MCI recently began sending traffic over a new submarine network cable system that triples its IP network capacity in some of its fastest growing markets, including India, the Middle East and Europe.

MCI announced in December that it was delivering traffic over the latest South East Asia, Middle East and Western Europe (SEA-ME-WE) submarine cable, which was built by a group of 16 carriers. MCI is the only US-based service provider to invest in the SEA-ME-WE4 cable.

SEA-ME-WE4 links Marseilles, France to Singapore via the Middle East and India. The cable system provides connectivity to Algeria, Bangladesh, Egypt, France, India, Italy, Malaysia, Pakistan, Saudi Arabia, Singapore, Sri Lanka, Thailand, Tunisia and the United Arab Emirates.

“This system more than triples our capacity for India, the Middle East and Asia,” says Ihab Tarazi, vice president of MCI International Network Engineering. “That’s a major improvement for getting traffic to India, getting traffic to the Middle East and connecting directly between Europe and Asia.”

All of MCI’s multinational customers are already taking advantage of the additional bandwidth, reliability and performance of the SEA-ME-WE4 cable.

“This system allows us to handle growth and improve our quality of service,” Tarazi says. “It offers bigger pipes, more capacity, lower latency and higher reliability because we have more diverse options. We also have faster implementation times because we are the landing party in France and we own the cable system itself. Now we can activate on-net connectivity from the U.S. to Europe all the way through to Southeast Asia.”

The SEA-ME-WE4 cable has initial capacity of 160Gbps. MCI’s share of that capacity is 10Gbps.

MCI estimates that the new cable, which uses France rather than the United Kingdom as its European access point, will result in a 10% improvement in latency to its European customers.

“SEA-ME-WE4 lands directly in Southern France, so it improves our latency instead of going all the way around Spain to the U.K.,” Tarazi says. “It will provide lower latency to Italy, France and Germany. And at the same time, it gives us survivability away from the U.K. in case there were a terrorist attack in London.”

MCI officials say SEA-ME-WE4 is a cost-effective way to reach India, where IP capacity has been limited until now.

“Capacity from Europe to India was very limited on other systems. So there was pent-up demand and nothing was available,” Tarazi explains. “This system is critical for meeting that need. It wasn’t just us; nobody had sufficient diverse options from India to the U.K.”
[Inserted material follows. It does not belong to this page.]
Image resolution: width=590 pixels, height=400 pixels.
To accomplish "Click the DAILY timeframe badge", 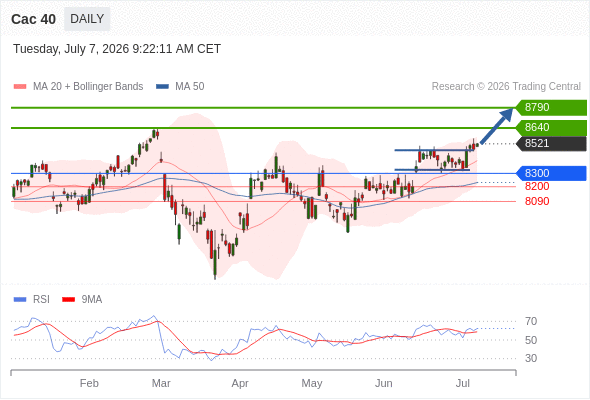I will coord(87,19).
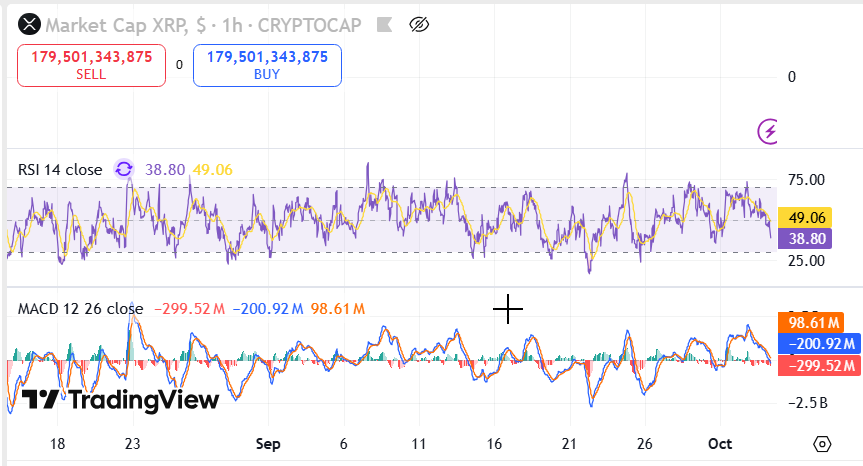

MCI announced in 2003 that it was investing in the SEA-ME-WE4 cable system. MCI will not say how much money it has invested in the cable or new infrastructure in France and Singapore that link this cable to MCI’s global IP network.

MCI uses two other submarine cable systems called SEA-ME-WE3 and FLAG to support Southeast Asia, the Middle East and Europe. MCI continues to use all three cable systems to carry traffic overseas.

“SEA-ME-WE4 will supplement these two systems, and it gives us a couple of benefits. It’s a wholly owned system so it gives us the ability to back-up the other cables,” Tarazi says. “We had an earthquake in Algeria that took out both systems at the same time. This third system is a helpful way to add diversity and backup in the case of an outage.”

Indeed, the existence of SEA-ME-WE4 helped minimize a recent outage of SEA-ME-WE3.

“Our global customers are all feeling the advantage of this system already,” Tarazi says. “There was a SEA-ME-WE3 outage a few weeks ago, and all of our customers immediately benefited from SEA-ME-WE4.”